The answer is every line in the data below that contains the word "agent".
** Opening LISTED ENTRIES block **
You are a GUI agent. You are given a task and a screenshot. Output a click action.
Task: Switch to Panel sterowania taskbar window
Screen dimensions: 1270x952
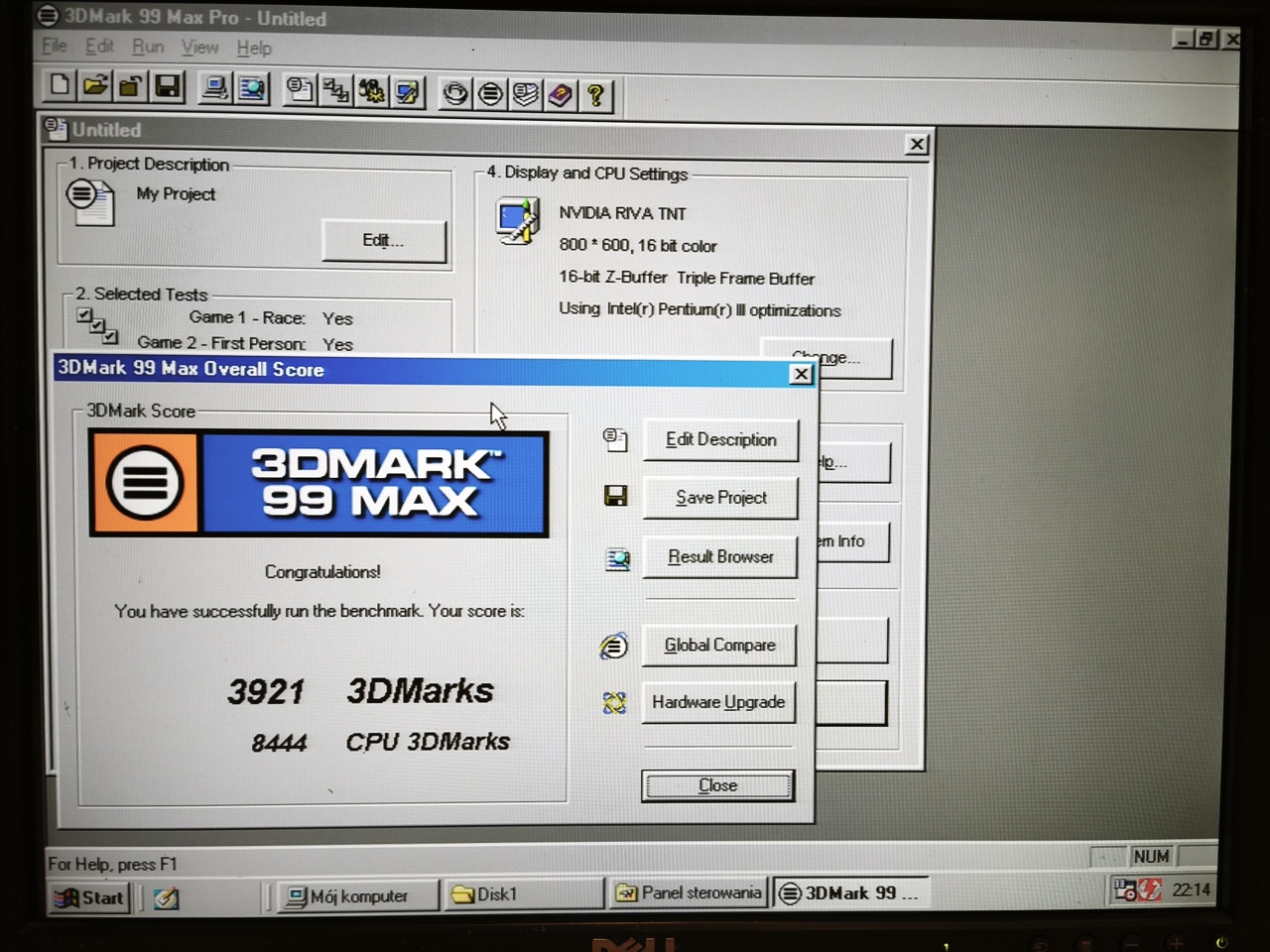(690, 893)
** Closing LISTED ENTRIES block **
** Opening LISTED ENTRIES block **
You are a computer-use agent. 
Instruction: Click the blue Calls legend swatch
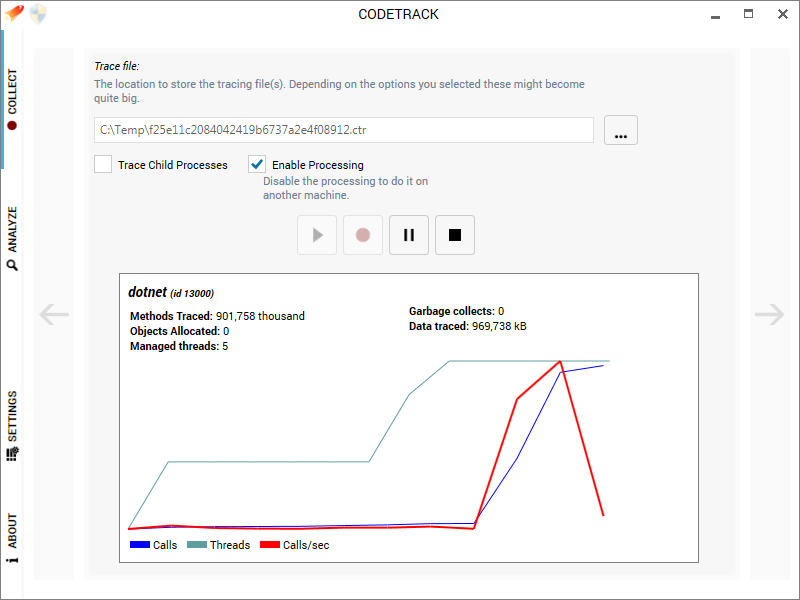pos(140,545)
** Closing LISTED ENTRIES block **
** Opening LISTED ENTRIES block **
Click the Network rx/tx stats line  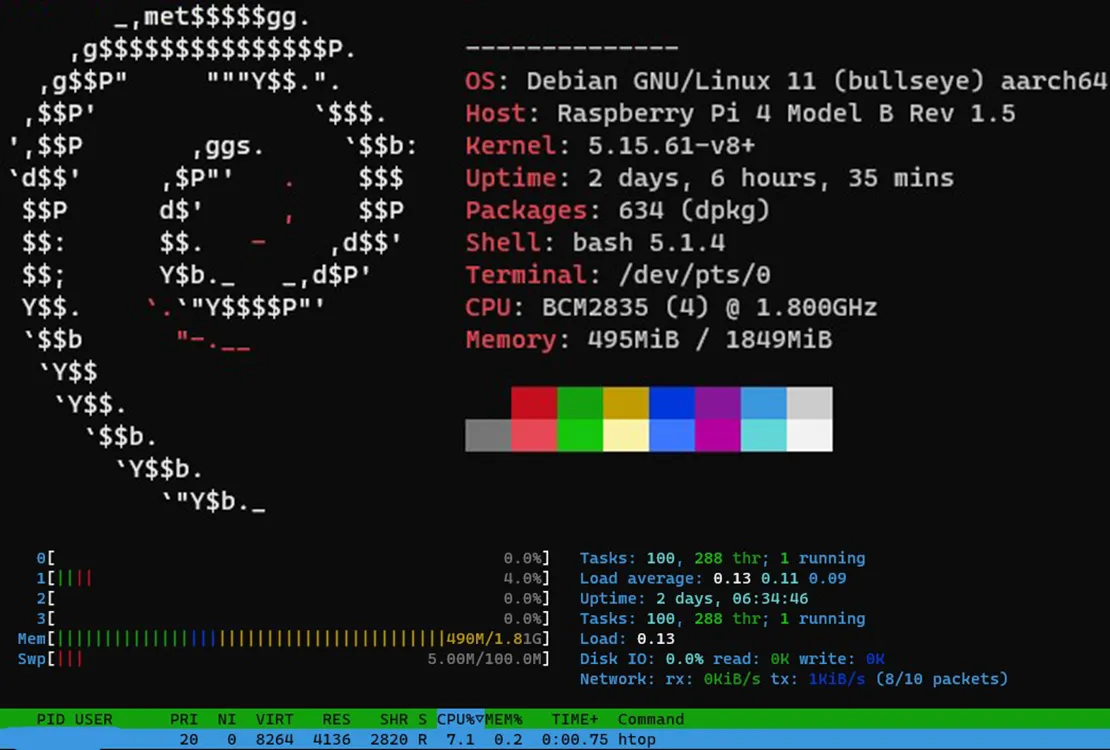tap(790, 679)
** Closing LISTED ENTRIES block **
[ANSWER TO THIS PROBLEM]
You are a GUI agent. You are given a task and a screenshot. Output a click action.
You are a computer-use agent. 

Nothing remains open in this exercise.